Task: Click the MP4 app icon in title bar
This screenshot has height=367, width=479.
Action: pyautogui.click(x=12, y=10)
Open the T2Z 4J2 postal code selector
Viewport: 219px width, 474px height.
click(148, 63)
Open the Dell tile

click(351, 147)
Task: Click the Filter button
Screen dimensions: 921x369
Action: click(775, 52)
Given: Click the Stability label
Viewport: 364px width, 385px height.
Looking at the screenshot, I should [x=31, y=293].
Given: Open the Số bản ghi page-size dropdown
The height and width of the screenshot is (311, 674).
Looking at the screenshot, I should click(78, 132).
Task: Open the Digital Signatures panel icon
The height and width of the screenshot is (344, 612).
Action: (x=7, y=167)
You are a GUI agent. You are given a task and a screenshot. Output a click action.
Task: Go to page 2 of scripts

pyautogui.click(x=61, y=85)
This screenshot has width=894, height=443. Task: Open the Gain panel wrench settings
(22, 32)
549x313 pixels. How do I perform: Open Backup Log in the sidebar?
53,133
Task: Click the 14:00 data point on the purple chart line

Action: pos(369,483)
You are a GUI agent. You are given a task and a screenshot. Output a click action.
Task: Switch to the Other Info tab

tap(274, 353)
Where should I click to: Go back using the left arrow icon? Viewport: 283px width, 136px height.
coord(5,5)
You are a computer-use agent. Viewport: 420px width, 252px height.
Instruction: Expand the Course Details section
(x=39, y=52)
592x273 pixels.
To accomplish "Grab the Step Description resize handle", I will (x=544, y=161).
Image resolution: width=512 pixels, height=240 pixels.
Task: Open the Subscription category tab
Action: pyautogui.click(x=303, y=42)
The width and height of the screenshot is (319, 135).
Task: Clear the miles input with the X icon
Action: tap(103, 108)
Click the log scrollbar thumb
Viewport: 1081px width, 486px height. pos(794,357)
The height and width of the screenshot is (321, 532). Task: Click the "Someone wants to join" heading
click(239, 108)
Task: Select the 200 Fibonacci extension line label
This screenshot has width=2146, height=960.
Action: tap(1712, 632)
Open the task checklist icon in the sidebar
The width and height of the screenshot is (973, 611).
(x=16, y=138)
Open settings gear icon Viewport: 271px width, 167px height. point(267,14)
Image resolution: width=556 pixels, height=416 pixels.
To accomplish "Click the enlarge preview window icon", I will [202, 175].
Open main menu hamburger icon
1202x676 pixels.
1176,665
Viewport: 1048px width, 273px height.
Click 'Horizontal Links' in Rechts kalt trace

**Objective**
Transcribe every one of the records above, line for line, with no changes.

**Reply**
Task: Click the MP4 app icon in title bar
This screenshot has height=367, width=479.
Action: pyautogui.click(x=12, y=10)
Open the T2Z 4J2 postal code selector
Viewport: 219px width, 474px height.
click(148, 63)
Open the Dell tile

click(351, 147)
Task: Click the Filter button
Screen dimensions: 921x369
Action: click(775, 52)
Given: Click the Stability label
Viewport: 364px width, 385px height.
Looking at the screenshot, I should [x=31, y=293].
Given: Open the Số bản ghi page-size dropdown
The height and width of the screenshot is (311, 674).
Looking at the screenshot, I should click(78, 132).
Task: Open the Digital Signatures panel icon
The height and width of the screenshot is (344, 612).
Action: (x=7, y=167)
You are a GUI agent. You are given a task and a screenshot. Output a click action.
Task: Go to page 2 of scripts

pyautogui.click(x=61, y=85)
This screenshot has width=894, height=443. Task: Open the Gain panel wrench settings
(22, 32)
549x313 pixels. How do I perform: Open Backup Log in the sidebar?
53,133
Task: Click the 14:00 data point on the purple chart line

Action: pos(369,483)
You are a GUI agent. You are given a task and a screenshot. Output a click action.
Task: Switch to the Other Info tab

tap(274, 353)
Where should I click to: Go back using the left arrow icon? Viewport: 283px width, 136px height.
coord(5,5)
You are a computer-use agent. Viewport: 420px width, 252px height.
Instruction: Expand the Course Details section
(x=39, y=52)
592x273 pixels.
To accomplish "Grab the Step Description resize handle", I will (x=544, y=161).
Image resolution: width=512 pixels, height=240 pixels.
Task: Open the Subscription category tab
Action: pyautogui.click(x=303, y=42)
The width and height of the screenshot is (319, 135).
Task: Clear the miles input with the X icon
Action: tap(103, 108)
Click the log scrollbar thumb
Viewport: 1081px width, 486px height. pos(794,357)
The height and width of the screenshot is (321, 532). Task: Click the "Someone wants to join" heading
click(239, 108)
Task: Select the 200 Fibonacci extension line label
This screenshot has width=2146, height=960.
Action: tap(1712, 632)
Open the task checklist icon in the sidebar
The width and height of the screenshot is (973, 611).
(x=16, y=138)
Open settings gear icon Viewport: 271px width, 167px height. point(267,14)
Image resolution: width=556 pixels, height=416 pixels.
To accomplish "Click the enlarge preview window icon", I will [202, 175].
Open main menu hamburger icon
1202x676 pixels.
1176,665
Viewport: 1048px width, 273px height.
Click 'Horizontal Links' in Rechts kalt trace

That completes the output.